If Raja could redesign one part of the ecosystem - education, industry, hiring, policy - she would focus on nurturing curiosity. Not teaching it, but nurturing it. She believes people are naturally curious, naturally capable of absorbing information and wanting to understand. But somewhere along the way, that curiosity gets flattened. Students are taught to comply, to follow existing processes, to stop asking why. Industry reinforces this. New hires are told to conform, not question.

“Rather than focusing on skills first, it really is about that mindset that can carry across any field. (...) Curiosity leads to empathy. It helps people move between disciplines, adapt to new technologies, and stay attuned to change. It's what separates someone who can execute instructions from someone who can navigate complexity.” But curiosity alone isn't enough if there's no safe space for it. Asking why in a new workplace shouldn't come off as just being critical. Leadership needs to be open to questions, open to critique, willing to hear that maybe the old way isn't the only way. Raja believes this shift needs to happen at every level: in how schools teach, in how companies operate, in how hierarchies are structured. "Compliance has not served us well as an industry," she says. "And it's really not going to serve the world well in the long term."

This ties into her larger hope for the field. She wants a new generation of designers who think metacognitively - who reflect on how they learn, how the industry functions, how their decisions ripple outward. She believes that if students develop that capacity, they'll be better equipped to shape what design looks like in ten or fifteen years. They won't need the predictable track of one title, one major, one company. They'll navigate ambiguity because they've learned to ask the right questions.

And beneath all of this is a quiet plea: make less stuff. Focus less on making money and more on making value. She knows it sounds idealistic, especially in the United States, where capitalism runs deep. But she insists it's necessary, putting forth a challenge; “Maybe we need to stop serving industry and just serve humanity.” That means thinking about mutual aid, alternative economies, ways of creating value that don't require dollar signs.

She also believes designers need to engage with policy, even though it's tedious work. Someone has to read the legalese, shape the regulations, constrain bad practices at scale. Designers understand how decisions ripple across systems - from global environmental impacts to the farmer needing water while data centers drain resources for AI-generated videos. That systems thinking, that ability to see how the small connects to the large, matters everywhere. Not just in studios, but in government, in regulation, in the structures that shape industries before products are even imagined.

As the conversation winds down, Raja returns to a simple truth: the creative practice of design isn't going anywhere. People will always need to solve problems, always need to iterate and refine. What's shifting is the context, the speed, the complexity. And maybe the field does need to let go of rigid titles and embrace something more fluid. But the core remains. Designers bring something irreplaceable: the ability to understand people, to make ideas tangible, to ask what the world needs rather than just what it wants.

It's a defiant optimism, grounded not in naivety but in experience. Raja has spent decades watching students discover design, watching them struggle and adapt, watching them go out into a world that doesn't always recognize their value.

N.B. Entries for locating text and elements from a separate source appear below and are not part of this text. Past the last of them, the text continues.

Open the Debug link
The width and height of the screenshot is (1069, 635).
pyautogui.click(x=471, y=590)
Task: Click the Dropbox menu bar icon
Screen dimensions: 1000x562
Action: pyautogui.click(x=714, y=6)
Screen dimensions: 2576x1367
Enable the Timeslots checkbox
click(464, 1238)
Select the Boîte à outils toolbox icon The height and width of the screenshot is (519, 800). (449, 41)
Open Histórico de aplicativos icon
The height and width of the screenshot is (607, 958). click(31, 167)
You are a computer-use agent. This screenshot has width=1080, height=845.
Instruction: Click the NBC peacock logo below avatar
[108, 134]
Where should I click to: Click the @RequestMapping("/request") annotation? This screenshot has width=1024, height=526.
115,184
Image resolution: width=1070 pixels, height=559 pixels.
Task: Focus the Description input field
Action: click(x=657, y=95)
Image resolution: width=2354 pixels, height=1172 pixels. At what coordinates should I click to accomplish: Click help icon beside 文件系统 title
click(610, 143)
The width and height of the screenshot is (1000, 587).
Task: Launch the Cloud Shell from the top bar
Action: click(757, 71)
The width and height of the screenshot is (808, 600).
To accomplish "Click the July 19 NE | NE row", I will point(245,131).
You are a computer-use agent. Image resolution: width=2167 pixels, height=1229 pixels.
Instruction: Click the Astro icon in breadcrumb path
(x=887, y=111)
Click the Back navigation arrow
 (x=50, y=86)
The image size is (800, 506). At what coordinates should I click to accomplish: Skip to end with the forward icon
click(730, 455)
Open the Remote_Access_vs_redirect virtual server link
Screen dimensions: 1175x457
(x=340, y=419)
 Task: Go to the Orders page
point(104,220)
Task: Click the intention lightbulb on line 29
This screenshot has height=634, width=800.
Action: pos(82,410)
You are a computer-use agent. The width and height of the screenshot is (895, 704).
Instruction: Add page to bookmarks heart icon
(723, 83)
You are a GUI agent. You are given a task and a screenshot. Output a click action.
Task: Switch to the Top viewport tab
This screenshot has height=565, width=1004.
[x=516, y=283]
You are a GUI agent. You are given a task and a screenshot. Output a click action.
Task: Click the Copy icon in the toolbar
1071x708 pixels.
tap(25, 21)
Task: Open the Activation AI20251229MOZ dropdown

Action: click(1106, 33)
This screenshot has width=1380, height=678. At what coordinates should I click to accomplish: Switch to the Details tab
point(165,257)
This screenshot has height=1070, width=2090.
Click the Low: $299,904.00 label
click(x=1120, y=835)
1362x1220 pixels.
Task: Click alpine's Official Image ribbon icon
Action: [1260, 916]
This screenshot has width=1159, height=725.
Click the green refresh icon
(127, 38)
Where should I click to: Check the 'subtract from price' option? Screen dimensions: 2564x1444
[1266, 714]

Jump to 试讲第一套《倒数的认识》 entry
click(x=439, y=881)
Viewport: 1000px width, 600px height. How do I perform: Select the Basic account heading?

But she also knows that the world cannot function without them. The question isn't whether design will survive. It's whether designers will remember what they're actually for: not just making things, but making things better. Not just serving industry, but shaping the future in ways that honor the people - and the planet - that will inherit it.

 

Raja Schaar, IDSA is Associate Program Director and Assistant Professor of Product Design at Drexel University’s Antoinette Westphal College of Media Arts and Design. She also co-chairs IDSA’s Diversity, Equity, and Inclusion Council. She is an industrial designer with an extensive background in museum exhibit design who is passionate about ways design can make positive impact intersections with health, the environment, and education.